The 9/11 attacks came six years after the Oklahoma City bombing by McVeigh and one hopes nothing like it happens again. Meanwhile, five thousand American soldiers have died and tens of thousands have been injured and traumatized in Afghanistan and Iraq. Hundreds of thousands of Afghans and Iraqis have perished. Millions have been made homeless and displaced. Many have been abducted, tortured and thrown into notorious prisons like Guantanamo. The hatred for the Bush administration is widespread. From the Palestinian Territories through Saudi Arabia, Iraq and Afghanistan to Pakistan, India and elsewhere – the overall balance sheet of George W Bush is deeply in the red, even without considering the world economic slump.

Heaping praise on Israel's conduct from the television studios of Bombay and Delhi has no relation with realities in the Middle East. Despite its huge military superiority and brutal tactics, Israel has failed to tame the Palestinian rebellion. One-and-a-half million Palestinians in Gaza, two-thirds of them registered with the United Nations as refugees, live in desperate conditions, under an Israeli blockade. A growing number of Israelis are alarmed at their government's tactics and the deteriorating situation all around their country.

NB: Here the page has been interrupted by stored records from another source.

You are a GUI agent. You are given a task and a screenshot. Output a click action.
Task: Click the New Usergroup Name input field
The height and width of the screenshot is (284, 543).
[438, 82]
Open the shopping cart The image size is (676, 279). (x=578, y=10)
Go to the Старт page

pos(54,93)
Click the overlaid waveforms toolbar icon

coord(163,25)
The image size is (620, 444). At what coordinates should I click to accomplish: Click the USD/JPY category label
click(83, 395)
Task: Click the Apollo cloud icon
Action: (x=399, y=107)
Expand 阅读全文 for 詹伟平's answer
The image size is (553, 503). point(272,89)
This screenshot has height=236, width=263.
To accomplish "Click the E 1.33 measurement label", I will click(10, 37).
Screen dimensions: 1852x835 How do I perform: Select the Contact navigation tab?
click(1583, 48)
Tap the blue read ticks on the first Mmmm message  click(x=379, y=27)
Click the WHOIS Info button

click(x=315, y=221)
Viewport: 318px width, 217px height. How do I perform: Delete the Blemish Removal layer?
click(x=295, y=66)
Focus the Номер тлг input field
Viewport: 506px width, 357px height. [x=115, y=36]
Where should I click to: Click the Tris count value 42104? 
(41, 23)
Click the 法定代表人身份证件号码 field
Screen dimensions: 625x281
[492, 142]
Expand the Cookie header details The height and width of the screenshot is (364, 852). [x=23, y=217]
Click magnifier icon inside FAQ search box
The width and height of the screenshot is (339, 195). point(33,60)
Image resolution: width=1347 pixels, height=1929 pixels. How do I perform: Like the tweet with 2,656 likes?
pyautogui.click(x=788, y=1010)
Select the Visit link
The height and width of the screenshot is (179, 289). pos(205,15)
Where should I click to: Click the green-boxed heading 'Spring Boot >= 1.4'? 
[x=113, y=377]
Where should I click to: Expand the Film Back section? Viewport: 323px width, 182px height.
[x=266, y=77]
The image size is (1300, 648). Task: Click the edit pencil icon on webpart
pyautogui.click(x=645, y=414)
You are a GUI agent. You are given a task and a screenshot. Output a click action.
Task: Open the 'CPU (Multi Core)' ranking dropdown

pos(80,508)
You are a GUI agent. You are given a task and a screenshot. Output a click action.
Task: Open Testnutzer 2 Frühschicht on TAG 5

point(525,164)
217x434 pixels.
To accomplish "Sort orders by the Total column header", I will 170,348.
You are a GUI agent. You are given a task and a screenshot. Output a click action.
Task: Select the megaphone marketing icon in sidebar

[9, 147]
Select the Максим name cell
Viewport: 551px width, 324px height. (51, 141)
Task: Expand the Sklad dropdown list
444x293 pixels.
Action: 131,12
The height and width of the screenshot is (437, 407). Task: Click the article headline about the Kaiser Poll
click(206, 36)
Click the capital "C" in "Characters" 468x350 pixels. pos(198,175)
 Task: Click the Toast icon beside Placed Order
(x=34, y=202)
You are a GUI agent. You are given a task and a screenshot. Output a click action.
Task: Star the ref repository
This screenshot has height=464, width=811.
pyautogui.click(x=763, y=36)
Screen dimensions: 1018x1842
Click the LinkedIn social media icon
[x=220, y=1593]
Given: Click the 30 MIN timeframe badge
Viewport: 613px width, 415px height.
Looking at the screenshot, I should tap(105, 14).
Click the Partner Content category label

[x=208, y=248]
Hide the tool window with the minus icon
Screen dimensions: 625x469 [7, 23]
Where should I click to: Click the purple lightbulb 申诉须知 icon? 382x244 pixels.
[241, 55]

Israel's military superiority is maintained by more than three billion dollars of American money every year. The nuclear weapons which Israel first developed in the late 1960s may have deterred its Arab enemies in the 1973 war and afterwards. Today, Israel faces a different threat. It comes from the mass of alienated humanity encircling Israel that nuclear weapons cannot counter. A country of Israel's size, in the midst of Arab neighbors, cannot use weapons of mass destruction without grave consequences for itself.

All of which tells us that members of the relatively small westernized, but ill-informed, neoliberal elite of India would benefit from the reserve of morality and wisdom the country has accumulated over its long history. The lesson to learn is that thoughtless talk, without consideration for the consequences, is dangerous.